My junior and senior years of high school were positive, tumultuous but normal experiences. My experiences were not caused by my race, but I am far enough removed to know it did play a role. I was never asked to a school dance. My first kiss was unbearable, facilitated mainly by my desire to get it over with. My friends were real, but turned a blind eye to the racist undertones of my arguments with their mutual friends. If someone was even the slightest bit unfair to me, I was jaded. But things were mostly good. I took theatre electives all through high school, and loved it.
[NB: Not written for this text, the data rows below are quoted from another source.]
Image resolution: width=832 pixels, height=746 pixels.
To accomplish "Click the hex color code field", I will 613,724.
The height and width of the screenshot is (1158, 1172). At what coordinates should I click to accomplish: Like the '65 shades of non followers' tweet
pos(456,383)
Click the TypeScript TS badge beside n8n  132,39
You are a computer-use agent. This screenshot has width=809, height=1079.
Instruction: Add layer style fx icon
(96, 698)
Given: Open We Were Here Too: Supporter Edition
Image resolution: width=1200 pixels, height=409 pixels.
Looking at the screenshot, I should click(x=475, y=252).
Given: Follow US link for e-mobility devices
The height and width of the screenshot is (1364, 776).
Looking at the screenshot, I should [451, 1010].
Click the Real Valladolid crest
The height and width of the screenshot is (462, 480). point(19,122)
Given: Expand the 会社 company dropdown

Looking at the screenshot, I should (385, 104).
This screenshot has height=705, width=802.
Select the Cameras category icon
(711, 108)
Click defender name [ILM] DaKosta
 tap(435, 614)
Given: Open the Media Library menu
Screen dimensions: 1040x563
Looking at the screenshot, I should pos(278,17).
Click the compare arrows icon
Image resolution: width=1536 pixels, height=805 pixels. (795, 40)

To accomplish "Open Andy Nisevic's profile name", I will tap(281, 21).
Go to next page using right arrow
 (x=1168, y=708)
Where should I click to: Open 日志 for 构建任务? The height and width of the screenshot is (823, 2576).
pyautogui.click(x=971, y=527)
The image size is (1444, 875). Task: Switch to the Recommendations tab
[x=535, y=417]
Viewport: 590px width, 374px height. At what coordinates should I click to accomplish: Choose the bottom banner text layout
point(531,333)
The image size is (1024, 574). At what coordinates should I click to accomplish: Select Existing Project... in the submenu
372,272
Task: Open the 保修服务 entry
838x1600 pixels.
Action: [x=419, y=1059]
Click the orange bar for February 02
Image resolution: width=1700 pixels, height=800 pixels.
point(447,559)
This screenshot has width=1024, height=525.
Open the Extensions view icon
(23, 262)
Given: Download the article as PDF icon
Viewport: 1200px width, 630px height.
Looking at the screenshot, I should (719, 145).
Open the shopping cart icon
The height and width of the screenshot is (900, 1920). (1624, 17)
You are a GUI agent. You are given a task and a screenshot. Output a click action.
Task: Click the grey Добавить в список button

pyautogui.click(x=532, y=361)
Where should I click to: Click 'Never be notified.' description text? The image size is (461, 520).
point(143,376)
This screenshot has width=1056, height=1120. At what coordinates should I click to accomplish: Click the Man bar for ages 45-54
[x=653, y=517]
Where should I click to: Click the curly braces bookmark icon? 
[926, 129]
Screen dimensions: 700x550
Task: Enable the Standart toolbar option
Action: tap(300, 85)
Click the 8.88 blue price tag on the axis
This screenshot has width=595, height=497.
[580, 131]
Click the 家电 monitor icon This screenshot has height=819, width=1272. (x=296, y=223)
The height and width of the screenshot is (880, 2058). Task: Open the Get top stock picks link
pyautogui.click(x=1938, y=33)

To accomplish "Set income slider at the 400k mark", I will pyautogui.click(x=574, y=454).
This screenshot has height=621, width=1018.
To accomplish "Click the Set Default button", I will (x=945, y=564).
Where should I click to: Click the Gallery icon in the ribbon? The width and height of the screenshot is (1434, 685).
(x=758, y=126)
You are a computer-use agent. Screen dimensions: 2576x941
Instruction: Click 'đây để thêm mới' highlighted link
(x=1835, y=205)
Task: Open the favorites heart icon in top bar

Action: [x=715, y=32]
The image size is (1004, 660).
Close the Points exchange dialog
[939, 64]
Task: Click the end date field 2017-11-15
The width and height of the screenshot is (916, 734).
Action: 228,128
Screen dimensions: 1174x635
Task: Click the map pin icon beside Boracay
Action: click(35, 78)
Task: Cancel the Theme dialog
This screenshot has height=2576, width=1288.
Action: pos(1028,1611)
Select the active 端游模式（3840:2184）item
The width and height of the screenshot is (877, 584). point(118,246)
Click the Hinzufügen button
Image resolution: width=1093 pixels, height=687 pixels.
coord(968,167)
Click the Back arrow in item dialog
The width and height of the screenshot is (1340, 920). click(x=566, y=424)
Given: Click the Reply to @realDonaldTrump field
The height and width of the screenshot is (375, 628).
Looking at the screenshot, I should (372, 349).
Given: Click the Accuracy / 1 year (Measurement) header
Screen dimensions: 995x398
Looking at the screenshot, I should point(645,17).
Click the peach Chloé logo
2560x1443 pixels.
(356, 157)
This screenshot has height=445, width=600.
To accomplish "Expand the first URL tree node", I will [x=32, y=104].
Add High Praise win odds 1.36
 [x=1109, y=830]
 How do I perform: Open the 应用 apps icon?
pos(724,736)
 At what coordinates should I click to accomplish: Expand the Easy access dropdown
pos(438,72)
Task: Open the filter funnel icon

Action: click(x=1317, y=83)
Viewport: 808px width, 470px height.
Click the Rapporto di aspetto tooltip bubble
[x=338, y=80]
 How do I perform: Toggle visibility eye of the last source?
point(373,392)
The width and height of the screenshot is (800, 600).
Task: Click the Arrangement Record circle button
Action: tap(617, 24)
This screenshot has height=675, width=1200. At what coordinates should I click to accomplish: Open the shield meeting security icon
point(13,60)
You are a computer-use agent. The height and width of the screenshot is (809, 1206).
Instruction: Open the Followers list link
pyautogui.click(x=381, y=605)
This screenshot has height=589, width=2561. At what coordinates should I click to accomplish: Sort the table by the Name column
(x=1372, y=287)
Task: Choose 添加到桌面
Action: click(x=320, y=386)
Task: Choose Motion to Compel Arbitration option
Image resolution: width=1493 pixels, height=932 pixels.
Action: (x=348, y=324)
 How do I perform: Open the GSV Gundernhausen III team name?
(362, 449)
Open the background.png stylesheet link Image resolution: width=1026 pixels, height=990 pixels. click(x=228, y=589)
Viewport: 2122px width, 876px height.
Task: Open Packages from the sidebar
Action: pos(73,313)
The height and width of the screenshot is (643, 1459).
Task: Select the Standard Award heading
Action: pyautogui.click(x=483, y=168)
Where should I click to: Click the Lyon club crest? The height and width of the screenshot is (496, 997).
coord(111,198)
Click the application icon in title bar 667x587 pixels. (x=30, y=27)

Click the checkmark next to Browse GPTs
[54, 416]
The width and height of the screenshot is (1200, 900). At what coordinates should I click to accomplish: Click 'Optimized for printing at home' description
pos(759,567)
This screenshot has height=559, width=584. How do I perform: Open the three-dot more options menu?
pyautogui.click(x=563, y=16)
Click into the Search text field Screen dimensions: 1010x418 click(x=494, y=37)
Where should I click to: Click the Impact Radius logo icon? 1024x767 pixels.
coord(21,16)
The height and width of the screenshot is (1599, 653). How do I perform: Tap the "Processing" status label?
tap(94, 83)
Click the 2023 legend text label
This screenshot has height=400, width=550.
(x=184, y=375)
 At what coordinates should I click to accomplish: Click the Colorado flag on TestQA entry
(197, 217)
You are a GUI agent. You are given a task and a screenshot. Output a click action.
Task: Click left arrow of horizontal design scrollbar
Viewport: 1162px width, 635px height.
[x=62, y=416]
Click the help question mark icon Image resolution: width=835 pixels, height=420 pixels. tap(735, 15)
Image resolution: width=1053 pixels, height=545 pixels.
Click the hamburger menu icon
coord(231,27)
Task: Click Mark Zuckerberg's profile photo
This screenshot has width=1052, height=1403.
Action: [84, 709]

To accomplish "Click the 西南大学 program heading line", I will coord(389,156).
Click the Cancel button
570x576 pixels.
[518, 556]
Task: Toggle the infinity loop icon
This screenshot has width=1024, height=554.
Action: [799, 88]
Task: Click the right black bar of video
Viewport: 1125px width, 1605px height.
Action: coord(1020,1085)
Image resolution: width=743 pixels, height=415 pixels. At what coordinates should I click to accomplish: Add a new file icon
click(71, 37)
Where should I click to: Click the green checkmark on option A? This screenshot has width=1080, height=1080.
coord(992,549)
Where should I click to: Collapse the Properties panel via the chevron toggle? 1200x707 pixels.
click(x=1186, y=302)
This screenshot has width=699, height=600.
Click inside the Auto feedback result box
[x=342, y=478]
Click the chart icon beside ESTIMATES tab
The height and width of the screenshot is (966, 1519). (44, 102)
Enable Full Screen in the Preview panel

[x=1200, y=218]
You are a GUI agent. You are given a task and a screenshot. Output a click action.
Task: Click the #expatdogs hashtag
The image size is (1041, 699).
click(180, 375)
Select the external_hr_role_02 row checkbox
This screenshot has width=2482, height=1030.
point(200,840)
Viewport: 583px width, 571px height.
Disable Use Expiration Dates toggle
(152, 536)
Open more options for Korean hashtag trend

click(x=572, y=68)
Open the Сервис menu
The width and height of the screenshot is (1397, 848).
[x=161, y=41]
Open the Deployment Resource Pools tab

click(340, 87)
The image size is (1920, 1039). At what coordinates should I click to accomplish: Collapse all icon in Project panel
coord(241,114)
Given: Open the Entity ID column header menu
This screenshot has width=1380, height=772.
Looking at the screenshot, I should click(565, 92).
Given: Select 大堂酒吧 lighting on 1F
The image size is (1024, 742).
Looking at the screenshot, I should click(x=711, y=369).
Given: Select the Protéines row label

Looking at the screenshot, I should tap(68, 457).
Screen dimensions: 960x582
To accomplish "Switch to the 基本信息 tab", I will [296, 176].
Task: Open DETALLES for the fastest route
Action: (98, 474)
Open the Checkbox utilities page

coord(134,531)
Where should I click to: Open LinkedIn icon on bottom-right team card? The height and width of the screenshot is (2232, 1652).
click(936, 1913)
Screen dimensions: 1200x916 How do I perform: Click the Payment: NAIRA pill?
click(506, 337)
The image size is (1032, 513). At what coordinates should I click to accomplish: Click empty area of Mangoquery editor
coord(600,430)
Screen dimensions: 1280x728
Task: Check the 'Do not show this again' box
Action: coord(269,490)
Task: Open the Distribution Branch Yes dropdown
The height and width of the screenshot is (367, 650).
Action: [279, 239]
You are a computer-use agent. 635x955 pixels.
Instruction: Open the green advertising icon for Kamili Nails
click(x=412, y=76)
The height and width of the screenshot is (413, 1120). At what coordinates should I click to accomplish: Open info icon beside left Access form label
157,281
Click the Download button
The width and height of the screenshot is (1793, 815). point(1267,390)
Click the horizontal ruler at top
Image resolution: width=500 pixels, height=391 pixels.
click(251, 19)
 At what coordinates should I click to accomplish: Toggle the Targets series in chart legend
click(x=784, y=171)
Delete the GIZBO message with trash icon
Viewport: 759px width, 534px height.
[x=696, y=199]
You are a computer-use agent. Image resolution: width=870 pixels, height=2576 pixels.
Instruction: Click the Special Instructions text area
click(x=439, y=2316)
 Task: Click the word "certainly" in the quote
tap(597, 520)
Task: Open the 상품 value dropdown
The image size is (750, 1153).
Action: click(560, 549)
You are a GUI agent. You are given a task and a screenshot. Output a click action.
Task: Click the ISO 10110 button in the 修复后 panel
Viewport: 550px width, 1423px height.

The demographic had thinned out to only staunch theatre kids, with too much kinetic energy to do anything except sing (and ask if they made the cast list), and stoners, with too little energy to do anything but scroll through tumblr on the desktops in the corner of the room. We had an improv unit, the first time I ever felt like I truly wanted to lead anything in that class. I still had the fear, and I learned to tune or block it out. But it’s always there, even today. My hands will always shake. 

All of this was fine and great and I am glad I came out of high school relatively unharmed. I had my friends, and I had people who weren’t my friends. I wasn’t popular, and thank god for that, but I had a solid group of friends I could spend my days with. But I was still Candle when I entered college. I went in as a shell, molded and built to withstand a multitude of temperatures and climates. I was not Andal, but a girl who found enjoyment at being good at things and getting laughs and validation from her friends and family. My political opinions were my parents. My choice of major was my dad’s. 

I was, and still am deeply, deeply insecure. I cannot look in a mirror for too long. I would not recognize my anxieties and disordered eating patterns until late in my college years. My solace in college was my improvised performance group. It was a community of artists, mentoring my creative soul. We performed every Friday outside, no matter the weather. And still, the aggressive stage fright was there. I felt it in my stomach and my hands, before every Friday show. I spent many years as a selfish performer, searching for absolvement in the laughs I could generate. 

This is not an essay with a resolution. I am a product of the scars and beauty marks of the past. I must always carry the weight of the things I’ve said to others, and the things that others have said to me. I am talking to her now, the 12 year-old girl in her seventh grade theatre class. I am asking her if there is anything else she would like to say. I am telling her that I forgive her, and it is ok if others do not. I need her to know that I am proud of her, for surviving and doing it alone. She is not alone anymore, because she has the parts of me that were chosen to be creative director for her improv group, the parts of me that stopped weighing herself everyday, the parts of me that no longer search for a higher forgiveness in the universe. If she’s ready, I’d like her to call herself Andal.

My name is Andal. It has a south Indian origin, though most of my family is from New Delhi, and it means ‘divine queen of eternal love.’ I used to think that was lofty, something I’d always have to live up to. But I am Andal, and I know this: I am a star.